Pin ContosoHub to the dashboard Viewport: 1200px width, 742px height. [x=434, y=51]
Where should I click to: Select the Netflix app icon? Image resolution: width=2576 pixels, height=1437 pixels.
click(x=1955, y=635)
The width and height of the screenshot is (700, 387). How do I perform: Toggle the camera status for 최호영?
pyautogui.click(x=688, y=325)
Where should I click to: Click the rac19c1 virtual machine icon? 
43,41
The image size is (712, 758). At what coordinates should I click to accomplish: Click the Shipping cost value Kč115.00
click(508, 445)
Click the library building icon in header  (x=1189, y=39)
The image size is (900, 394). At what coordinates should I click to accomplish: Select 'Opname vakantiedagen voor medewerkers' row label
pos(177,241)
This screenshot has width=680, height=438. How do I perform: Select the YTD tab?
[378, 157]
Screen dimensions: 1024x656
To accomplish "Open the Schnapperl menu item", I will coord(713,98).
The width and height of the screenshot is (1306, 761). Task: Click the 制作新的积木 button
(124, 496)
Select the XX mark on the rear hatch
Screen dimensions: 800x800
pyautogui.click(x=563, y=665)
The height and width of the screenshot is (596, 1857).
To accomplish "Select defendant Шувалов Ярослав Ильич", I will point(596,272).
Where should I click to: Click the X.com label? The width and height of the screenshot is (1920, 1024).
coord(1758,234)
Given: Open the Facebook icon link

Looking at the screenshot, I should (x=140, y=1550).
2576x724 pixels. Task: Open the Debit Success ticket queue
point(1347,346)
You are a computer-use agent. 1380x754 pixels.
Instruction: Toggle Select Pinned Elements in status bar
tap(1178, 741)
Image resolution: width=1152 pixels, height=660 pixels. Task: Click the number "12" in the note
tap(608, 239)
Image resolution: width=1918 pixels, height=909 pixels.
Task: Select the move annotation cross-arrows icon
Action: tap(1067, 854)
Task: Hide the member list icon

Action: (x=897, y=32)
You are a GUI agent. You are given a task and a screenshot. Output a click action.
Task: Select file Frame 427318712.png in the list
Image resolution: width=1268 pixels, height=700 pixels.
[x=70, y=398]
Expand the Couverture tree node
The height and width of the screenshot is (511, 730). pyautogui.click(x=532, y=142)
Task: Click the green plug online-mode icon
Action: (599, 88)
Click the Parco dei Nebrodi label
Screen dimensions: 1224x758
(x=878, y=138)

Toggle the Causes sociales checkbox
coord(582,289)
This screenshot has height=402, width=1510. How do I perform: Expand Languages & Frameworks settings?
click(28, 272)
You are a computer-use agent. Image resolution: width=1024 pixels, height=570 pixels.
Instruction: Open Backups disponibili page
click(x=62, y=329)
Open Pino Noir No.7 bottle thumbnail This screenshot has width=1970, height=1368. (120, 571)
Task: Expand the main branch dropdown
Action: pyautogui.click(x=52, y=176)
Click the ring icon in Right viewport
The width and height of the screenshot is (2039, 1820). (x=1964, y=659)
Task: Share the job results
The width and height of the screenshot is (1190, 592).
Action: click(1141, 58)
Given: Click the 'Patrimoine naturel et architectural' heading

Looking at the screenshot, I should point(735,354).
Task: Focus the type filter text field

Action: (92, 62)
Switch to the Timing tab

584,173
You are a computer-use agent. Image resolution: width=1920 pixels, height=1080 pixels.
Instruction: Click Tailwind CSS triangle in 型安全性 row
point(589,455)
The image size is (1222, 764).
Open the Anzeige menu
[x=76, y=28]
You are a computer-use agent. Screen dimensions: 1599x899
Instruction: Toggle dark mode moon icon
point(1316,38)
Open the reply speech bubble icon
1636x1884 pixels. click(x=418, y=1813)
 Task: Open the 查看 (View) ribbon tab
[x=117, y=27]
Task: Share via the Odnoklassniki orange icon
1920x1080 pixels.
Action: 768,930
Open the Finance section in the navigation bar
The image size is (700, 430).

== What is required ==
Could you write out the items above verbatim, starting at the line that contains "Open Pino Noir" and ending with the last line of the items?

== Full output ==
Open Pino Noir No.7 bottle thumbnail This screenshot has width=1970, height=1368. (120, 571)
Task: Expand the main branch dropdown
Action: pyautogui.click(x=52, y=176)
Click the ring icon in Right viewport
The width and height of the screenshot is (2039, 1820). (x=1964, y=659)
Task: Share the job results
The width and height of the screenshot is (1190, 592).
Action: click(1141, 58)
Given: Click the 'Patrimoine naturel et architectural' heading

Looking at the screenshot, I should point(735,354).
Task: Focus the type filter text field

Action: (92, 62)
Switch to the Timing tab

584,173
You are a computer-use agent. Image resolution: width=1920 pixels, height=1080 pixels.
Instruction: Click Tailwind CSS triangle in 型安全性 row
point(589,455)
The image size is (1222, 764).
Open the Anzeige menu
[x=76, y=28]
You are a computer-use agent. Screen dimensions: 1599x899
Instruction: Toggle dark mode moon icon
point(1316,38)
Open the reply speech bubble icon
1636x1884 pixels. click(x=418, y=1813)
 Task: Open the 查看 (View) ribbon tab
[x=117, y=27]
Task: Share via the Odnoklassniki orange icon
1920x1080 pixels.
Action: 768,930
Open the Finance section in the navigation bar
The image size is (700, 430).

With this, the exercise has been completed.